Dr Rebecca Johnson of the Acronym Institute for Disarmament Diplomacy and author of “Unfinished Business” on multilateral negotiations, told IPS: “The stakes for international as well as regional security could not be higher.”

“Ending weapons of mass destruction possession and use in the Middle East has to be a vital priority for everyone.”

“It’s helpful that most of the P5 (the five permanent members of the UN Security Council, namely the UK, US, France, China and Russia) — and relevant states of the region attended the UN Conference — but very worrying that the United States and Israel decided to boycott,” she said.

“They behave as if they want to keep at least nuclear weapons and freedom of action for the foreseeable future. That’s a dangerous position to take, particularly after Donald Trump unilaterally pulled the US out of the JCPOA (2015 nuclear restraint agreement with Iran), which has reopened the door for Tehran to accelerate its nuclear production programmes, including uranium enrichment.”

Last week’s conference “was very limited in what it can accomplish in a week.
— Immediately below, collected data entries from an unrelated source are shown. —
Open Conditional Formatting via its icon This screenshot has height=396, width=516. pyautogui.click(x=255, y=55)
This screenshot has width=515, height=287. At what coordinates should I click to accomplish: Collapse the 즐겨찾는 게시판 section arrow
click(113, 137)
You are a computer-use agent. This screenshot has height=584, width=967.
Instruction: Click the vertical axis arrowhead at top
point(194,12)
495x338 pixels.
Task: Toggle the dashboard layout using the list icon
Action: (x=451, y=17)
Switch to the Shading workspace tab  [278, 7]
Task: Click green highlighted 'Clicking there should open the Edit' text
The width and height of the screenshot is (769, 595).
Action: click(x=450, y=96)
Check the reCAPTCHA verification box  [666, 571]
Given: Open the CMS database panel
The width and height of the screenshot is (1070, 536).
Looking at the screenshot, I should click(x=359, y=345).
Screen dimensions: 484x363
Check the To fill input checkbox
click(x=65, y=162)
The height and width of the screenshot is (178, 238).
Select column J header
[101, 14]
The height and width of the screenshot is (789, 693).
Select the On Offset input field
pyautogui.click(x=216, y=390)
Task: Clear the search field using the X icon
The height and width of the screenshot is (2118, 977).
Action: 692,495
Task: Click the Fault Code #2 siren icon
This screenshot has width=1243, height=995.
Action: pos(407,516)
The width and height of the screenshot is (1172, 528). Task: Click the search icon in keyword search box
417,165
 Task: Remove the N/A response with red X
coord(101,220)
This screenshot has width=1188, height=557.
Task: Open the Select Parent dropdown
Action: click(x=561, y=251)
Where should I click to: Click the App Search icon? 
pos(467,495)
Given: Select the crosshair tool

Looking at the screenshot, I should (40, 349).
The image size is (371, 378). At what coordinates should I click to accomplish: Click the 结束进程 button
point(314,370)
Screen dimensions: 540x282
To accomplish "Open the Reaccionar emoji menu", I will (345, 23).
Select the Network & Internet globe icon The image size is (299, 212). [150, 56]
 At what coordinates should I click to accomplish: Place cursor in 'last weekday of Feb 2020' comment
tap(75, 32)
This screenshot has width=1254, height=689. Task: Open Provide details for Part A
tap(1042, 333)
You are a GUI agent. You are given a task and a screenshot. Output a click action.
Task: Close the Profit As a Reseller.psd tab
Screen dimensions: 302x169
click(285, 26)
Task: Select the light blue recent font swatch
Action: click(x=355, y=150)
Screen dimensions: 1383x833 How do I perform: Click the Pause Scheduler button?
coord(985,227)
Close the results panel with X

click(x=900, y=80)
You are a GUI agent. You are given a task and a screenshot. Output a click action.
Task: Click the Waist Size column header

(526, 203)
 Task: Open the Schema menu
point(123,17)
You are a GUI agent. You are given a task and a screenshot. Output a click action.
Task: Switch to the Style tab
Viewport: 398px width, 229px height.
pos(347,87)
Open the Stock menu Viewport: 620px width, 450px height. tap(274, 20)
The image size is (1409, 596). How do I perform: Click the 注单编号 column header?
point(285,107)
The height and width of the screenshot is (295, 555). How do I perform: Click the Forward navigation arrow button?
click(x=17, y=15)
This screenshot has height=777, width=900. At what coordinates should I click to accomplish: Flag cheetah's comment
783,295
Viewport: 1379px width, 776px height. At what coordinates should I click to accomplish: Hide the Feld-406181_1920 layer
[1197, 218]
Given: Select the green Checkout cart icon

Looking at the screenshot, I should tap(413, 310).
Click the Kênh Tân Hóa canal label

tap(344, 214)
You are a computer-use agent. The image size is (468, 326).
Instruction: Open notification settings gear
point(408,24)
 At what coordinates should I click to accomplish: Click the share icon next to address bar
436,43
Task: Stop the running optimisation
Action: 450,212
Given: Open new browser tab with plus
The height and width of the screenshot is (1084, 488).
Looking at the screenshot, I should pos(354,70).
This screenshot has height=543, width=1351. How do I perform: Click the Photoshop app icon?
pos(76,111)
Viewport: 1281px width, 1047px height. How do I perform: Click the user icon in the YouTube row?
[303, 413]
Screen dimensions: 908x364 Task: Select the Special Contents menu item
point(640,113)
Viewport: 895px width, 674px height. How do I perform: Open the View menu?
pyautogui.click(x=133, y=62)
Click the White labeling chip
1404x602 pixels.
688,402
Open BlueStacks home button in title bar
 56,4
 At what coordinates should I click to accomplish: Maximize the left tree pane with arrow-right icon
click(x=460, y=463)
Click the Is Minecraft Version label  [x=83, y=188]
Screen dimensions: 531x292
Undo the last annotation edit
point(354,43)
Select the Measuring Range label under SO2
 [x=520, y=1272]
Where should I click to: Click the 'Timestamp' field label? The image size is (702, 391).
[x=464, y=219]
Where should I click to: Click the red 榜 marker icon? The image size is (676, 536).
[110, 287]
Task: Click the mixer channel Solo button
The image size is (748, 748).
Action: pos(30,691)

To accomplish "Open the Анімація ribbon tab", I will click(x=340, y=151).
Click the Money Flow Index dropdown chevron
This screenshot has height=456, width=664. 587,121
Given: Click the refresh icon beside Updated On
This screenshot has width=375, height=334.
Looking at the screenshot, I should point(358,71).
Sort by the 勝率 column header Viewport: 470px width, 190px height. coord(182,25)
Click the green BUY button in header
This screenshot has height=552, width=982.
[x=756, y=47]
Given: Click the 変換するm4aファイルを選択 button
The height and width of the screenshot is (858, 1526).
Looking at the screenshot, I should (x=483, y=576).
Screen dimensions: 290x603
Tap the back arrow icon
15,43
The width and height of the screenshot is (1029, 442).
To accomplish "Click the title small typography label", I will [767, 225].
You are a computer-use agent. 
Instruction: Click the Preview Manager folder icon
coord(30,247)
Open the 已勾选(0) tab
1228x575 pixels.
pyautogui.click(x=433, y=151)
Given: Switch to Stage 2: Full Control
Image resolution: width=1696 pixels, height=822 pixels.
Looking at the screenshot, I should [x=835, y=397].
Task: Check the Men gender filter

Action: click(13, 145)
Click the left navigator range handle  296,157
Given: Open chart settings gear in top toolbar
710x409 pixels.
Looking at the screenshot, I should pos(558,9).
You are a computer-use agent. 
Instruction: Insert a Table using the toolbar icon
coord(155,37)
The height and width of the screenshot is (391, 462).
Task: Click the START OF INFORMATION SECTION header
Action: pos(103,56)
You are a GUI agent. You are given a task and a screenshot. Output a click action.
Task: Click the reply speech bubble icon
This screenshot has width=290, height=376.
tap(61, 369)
What will it take to restore the JCPOA and bring Israel and the US to the table?”

“Politics is of course key here”, declared Dr Johnson.

UN Secretary-General Antonio Guterres welcomed “the successful conclusion of the Conference” and congratulated the participating States, in particular on the adoption of a Political Declaration, and supported their continuing efforts to pursue, in an open and inclusive manner, the establishment of a Nuclear-Weapons and Other Weapons of Mass Destruction-Free Zone in the region.

Currently, there are five regional nuclear-weapon-free-zones – in Latin America and the Caribbean; Africa; Central Asia; Southeast Asia; and the South Pacific.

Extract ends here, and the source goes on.